WHAT THE TASK ASKS: Using the data below, reproduce exactly the lines from the line with "Enable the Allow Upscaling checkbox" to the line with "Open the Demande d'avance link", both included; pictures must be dropped.

THE DATA:
################

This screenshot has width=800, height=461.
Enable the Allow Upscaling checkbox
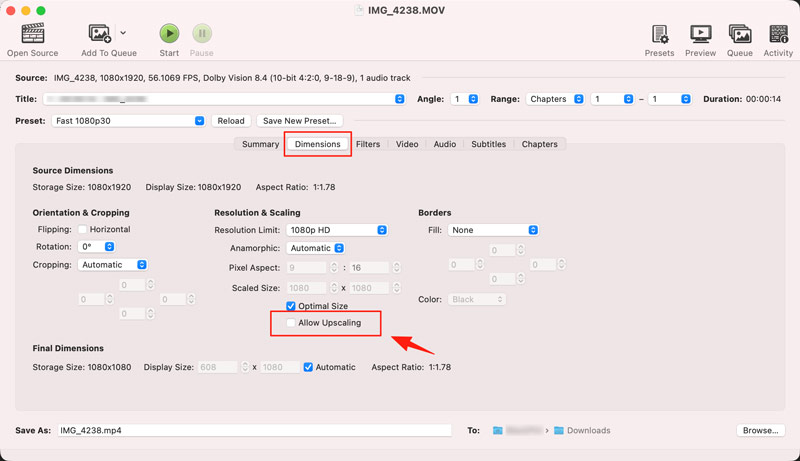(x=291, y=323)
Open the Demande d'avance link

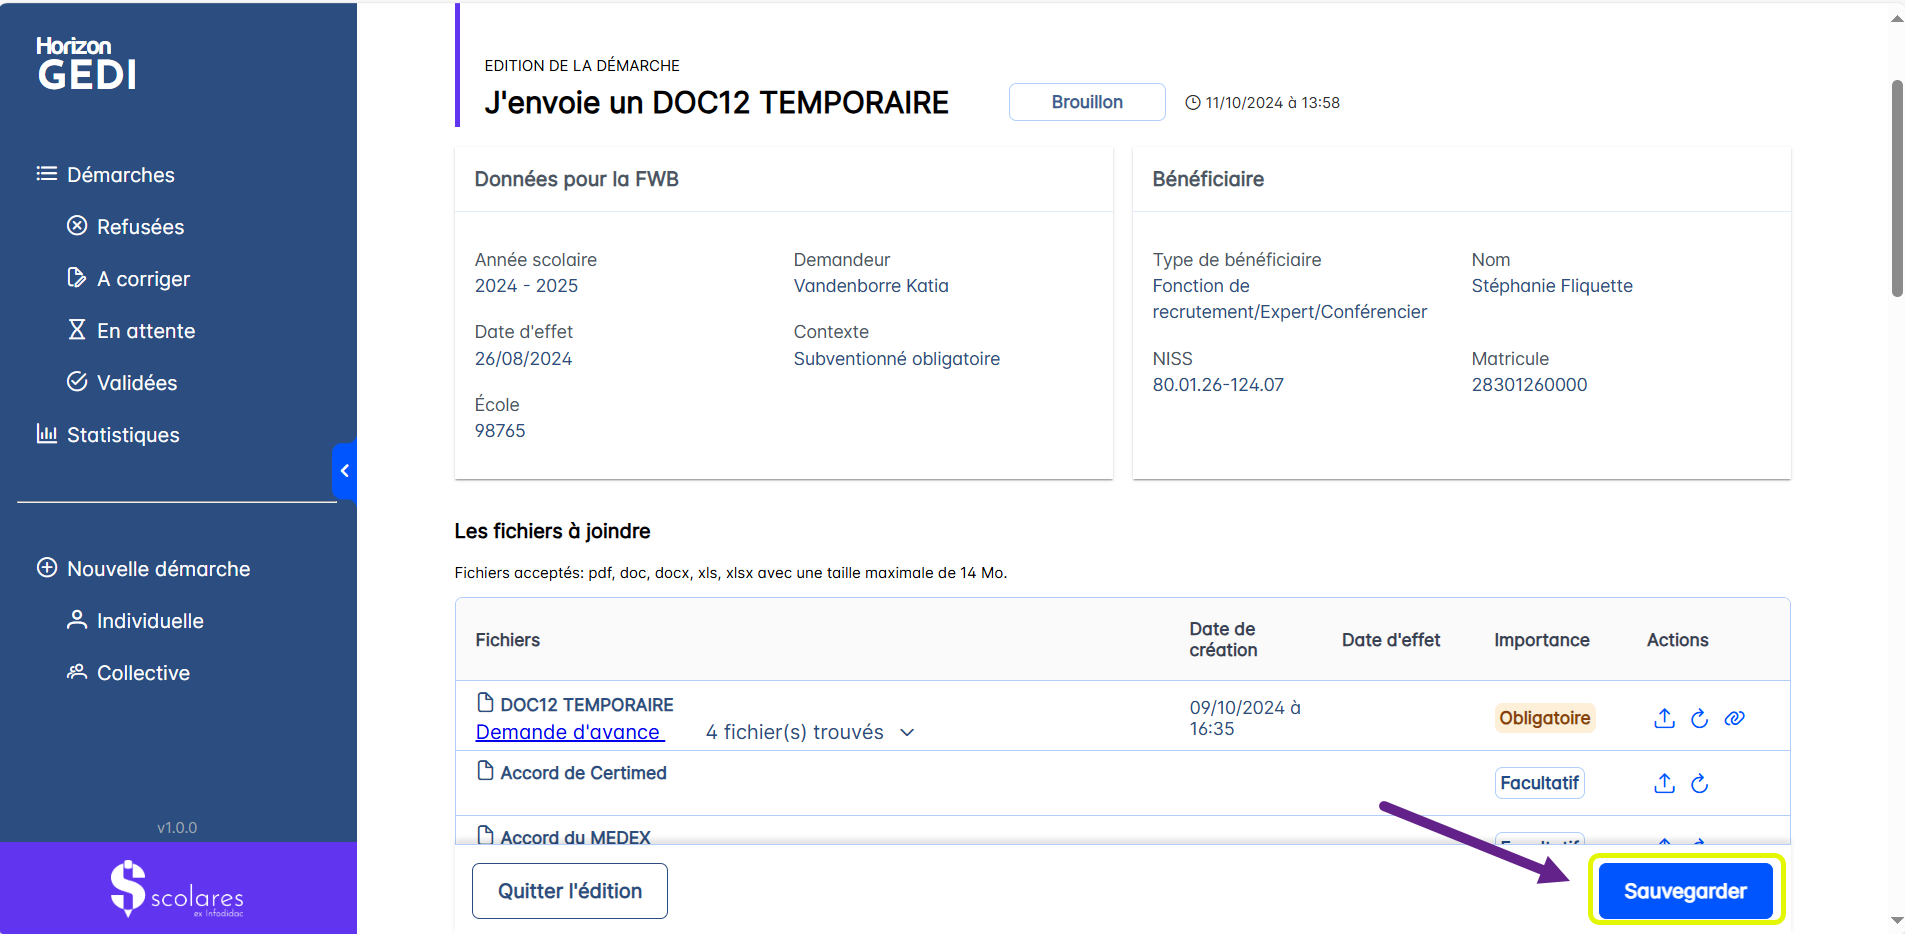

################

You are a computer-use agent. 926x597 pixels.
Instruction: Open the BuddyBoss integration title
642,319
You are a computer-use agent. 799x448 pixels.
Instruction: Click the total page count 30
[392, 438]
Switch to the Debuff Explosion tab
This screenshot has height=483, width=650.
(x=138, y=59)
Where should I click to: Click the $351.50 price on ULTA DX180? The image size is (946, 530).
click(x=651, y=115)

################

ANSWER FOR THE TASK:
Enable the Allow Upscaling checkbox
(x=291, y=323)
Open the Demande d'avance link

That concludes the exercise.